There are things which you can't control, something that is supposed to happen to you even when you are not ready. I am a girl and for me, family means everything. All the love and support that I have been given, makes me do more for them.
Something that happened about 2 years ago makes me think in a different way now. It all started when I met a guy who is now my boyfriend. I had never thought that I would ever get into a relationship. Reason being no tolerance of this concept in my family. It was a casual relationship in the beginning where things were not that serious.

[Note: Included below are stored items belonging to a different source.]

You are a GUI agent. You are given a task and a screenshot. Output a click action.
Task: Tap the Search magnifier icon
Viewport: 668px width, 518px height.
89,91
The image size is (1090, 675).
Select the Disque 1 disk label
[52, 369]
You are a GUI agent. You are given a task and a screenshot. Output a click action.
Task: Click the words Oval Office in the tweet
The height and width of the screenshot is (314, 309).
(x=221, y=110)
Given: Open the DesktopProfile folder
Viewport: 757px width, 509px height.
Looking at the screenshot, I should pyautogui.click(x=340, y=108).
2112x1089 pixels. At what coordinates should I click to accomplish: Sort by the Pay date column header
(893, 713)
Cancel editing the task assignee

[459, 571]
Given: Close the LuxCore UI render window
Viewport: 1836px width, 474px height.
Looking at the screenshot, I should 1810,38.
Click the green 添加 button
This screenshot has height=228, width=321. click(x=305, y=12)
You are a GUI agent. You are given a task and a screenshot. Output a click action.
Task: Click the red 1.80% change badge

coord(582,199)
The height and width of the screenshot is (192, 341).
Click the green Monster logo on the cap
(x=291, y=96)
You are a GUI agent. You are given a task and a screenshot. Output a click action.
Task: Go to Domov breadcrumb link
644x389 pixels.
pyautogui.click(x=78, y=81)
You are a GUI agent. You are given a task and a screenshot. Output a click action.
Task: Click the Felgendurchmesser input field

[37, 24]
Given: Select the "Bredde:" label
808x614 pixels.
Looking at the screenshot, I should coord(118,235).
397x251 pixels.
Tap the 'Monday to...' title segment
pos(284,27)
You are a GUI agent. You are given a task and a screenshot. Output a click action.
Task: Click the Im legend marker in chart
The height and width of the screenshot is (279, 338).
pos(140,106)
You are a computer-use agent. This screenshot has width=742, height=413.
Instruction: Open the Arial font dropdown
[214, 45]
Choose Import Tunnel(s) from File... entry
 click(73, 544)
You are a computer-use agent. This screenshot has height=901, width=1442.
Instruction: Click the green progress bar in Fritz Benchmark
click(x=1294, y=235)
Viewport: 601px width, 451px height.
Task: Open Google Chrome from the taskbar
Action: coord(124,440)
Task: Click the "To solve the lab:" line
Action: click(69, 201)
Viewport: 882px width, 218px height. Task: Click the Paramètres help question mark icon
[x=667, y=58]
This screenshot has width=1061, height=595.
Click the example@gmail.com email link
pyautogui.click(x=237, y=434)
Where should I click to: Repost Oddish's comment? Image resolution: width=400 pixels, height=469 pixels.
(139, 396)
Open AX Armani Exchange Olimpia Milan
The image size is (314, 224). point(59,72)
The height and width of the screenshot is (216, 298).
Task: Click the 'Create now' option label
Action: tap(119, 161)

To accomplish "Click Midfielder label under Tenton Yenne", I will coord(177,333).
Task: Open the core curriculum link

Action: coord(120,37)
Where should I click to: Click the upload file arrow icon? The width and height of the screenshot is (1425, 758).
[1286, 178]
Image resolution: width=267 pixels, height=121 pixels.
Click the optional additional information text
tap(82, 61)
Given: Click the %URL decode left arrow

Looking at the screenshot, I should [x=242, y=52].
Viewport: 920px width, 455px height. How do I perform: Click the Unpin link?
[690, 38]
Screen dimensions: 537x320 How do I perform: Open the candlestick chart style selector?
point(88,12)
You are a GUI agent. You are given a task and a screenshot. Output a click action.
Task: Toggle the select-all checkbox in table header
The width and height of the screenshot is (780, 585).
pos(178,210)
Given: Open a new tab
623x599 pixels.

We did talk for hours, sometimes late night. We did fight and even broke up multiple times for different periods of time. A turning point came after a 4-month break, after which we realised how important we were for each other. Things were going smooth between us after that and we had reached that point where fights could not keep us apart even for a single day. One fine day, he proposed me to marry him.
After that we started living in a different world. We started dreaming about the life after marriage. It was my birthday when we decided that I will make him meet my parents. My mom was diagnosed with some serious health problems that continued for around 6 months. She became so weak that I did not want to take the risk of affecting her health anymore. So, I dropped the idea.
In my family, inter-caste marriage is not easily acceptable. They were already not happy with my elder sister's relationship that she had disclosed to them.
They accepted it finally and she is now married but there is something that they sill feel. They say, "Had she allowed us to find someone for her in our caste, it would have been a perfect match."
With the same mindset, they expect at least me to go with their choice. They want me to get married to someone in our caste. They don't ask me if I have someone in my life and I don't have the courage to tell them about it. I know if I tell them, they will accept it but they will be broken. They will feel cheated as I am their only hope now.
They feel like their reputation is on stake and only I can save it from getting ruined completely. I love them so much and I love him too.
I don't know, whom to go with. I can't tell anyone about this. Even now we keep arguing as I have told him that I will marry someone of their choice. I know it will not be that easy for him and for me neither. Still, he tries everyday. He is even ready to ask my parents but I don't want him to do anything like that.